### Task to carry out
Only these lines of the data below are wanted: the one with "Given: Select H1:Multiple from the issue list", the one with "Go to next page", and any lines between them, each repeated exactly.

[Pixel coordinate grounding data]
*** Begin section ***

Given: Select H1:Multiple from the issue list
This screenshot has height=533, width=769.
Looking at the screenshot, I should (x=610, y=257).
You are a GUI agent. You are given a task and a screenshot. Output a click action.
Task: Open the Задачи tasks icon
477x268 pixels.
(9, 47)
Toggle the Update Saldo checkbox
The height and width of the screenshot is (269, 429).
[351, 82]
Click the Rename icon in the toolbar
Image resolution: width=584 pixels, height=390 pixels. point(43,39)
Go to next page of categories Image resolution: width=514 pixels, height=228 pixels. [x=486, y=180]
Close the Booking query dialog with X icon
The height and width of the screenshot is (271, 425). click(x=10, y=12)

*** End section ***
*** Begin section ***

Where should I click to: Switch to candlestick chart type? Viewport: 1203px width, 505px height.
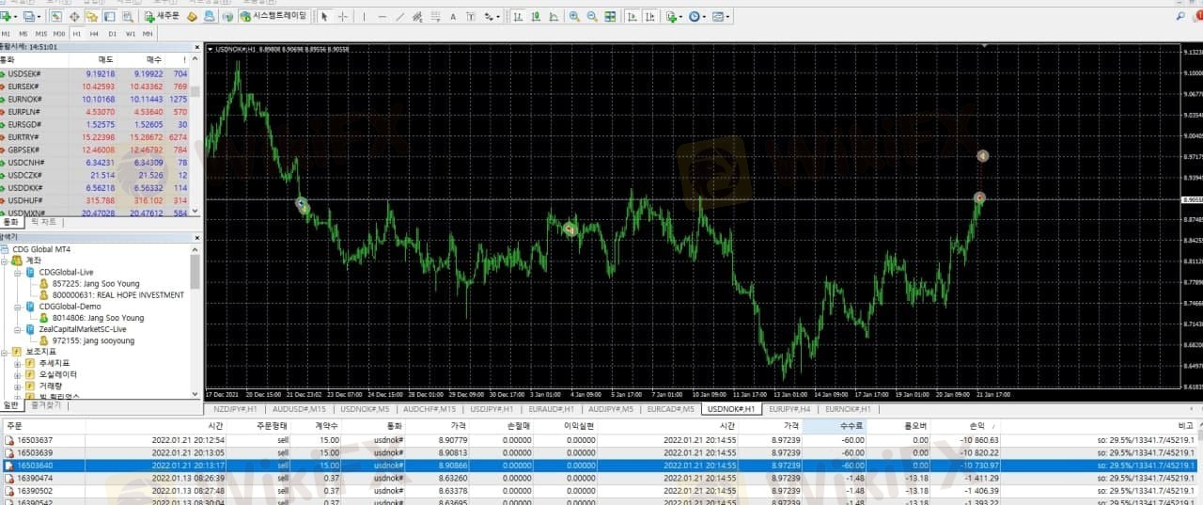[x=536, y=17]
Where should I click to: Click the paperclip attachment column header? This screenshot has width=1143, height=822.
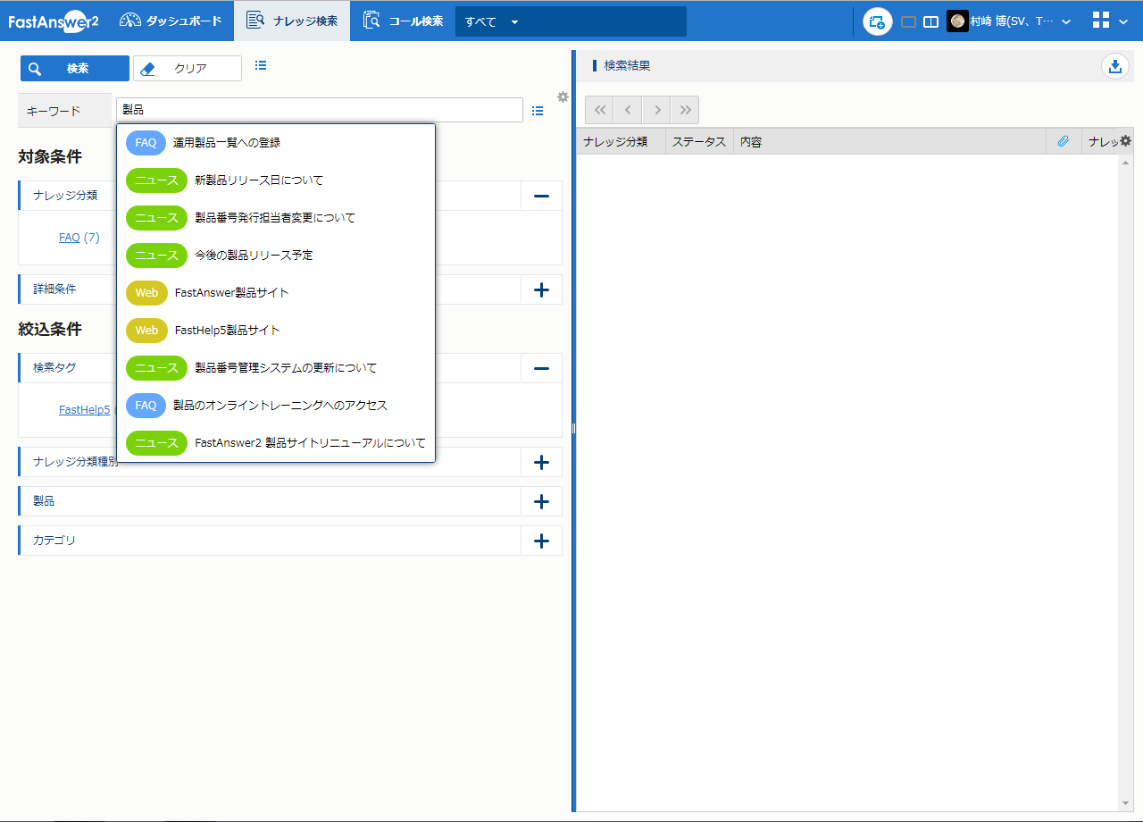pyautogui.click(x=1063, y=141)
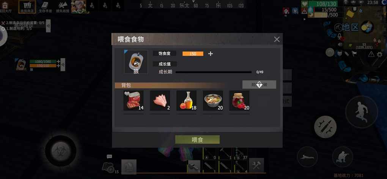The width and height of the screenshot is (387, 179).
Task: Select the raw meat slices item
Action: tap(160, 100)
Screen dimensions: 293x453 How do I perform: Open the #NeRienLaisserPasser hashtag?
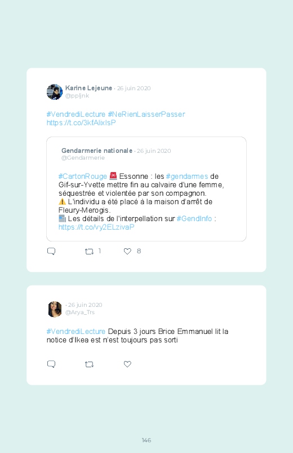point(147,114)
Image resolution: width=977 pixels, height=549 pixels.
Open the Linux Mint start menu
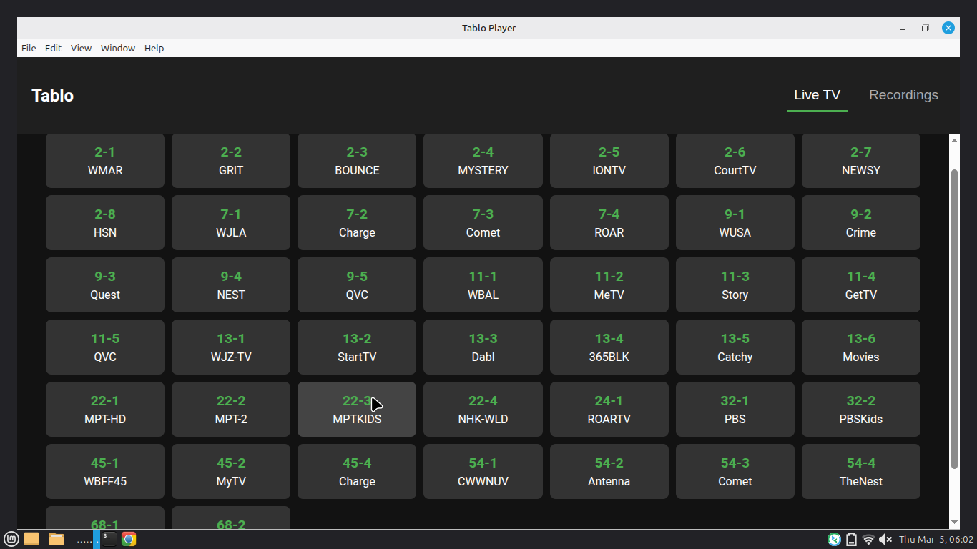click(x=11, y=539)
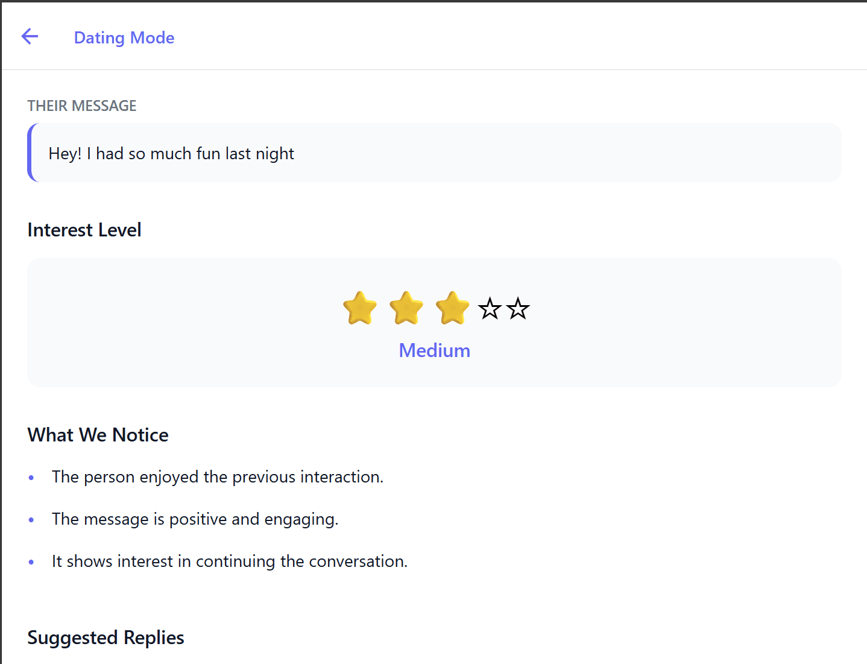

*** End section ***

### Response to the exercise
Given: Select H1:Multiple from the issue list
This screenshot has height=533, width=769.
Looking at the screenshot, I should (x=610, y=257).
You are a GUI agent. You are given a task and a screenshot. Output a click action.
Task: Open the Задачи tasks icon
477x268 pixels.
(9, 47)
Toggle the Update Saldo checkbox
The height and width of the screenshot is (269, 429).
[351, 82]
Click the Rename icon in the toolbar
Image resolution: width=584 pixels, height=390 pixels. point(43,39)
Go to next page of categories Image resolution: width=514 pixels, height=228 pixels. [x=486, y=180]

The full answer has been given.